### What the task requires
Go to the line that contains "You are a computer-use" and transcribe from there to the end of the entries, that line and the last one included.

Extracted records:
##############################

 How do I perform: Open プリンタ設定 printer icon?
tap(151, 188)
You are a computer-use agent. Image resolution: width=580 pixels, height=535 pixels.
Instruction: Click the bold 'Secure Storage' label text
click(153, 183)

##############################

### Solved problem
You are a computer-use agent. Image resolution: width=580 pixels, height=535 pixels.
Instruction: Click the bold 'Secure Storage' label text
click(153, 183)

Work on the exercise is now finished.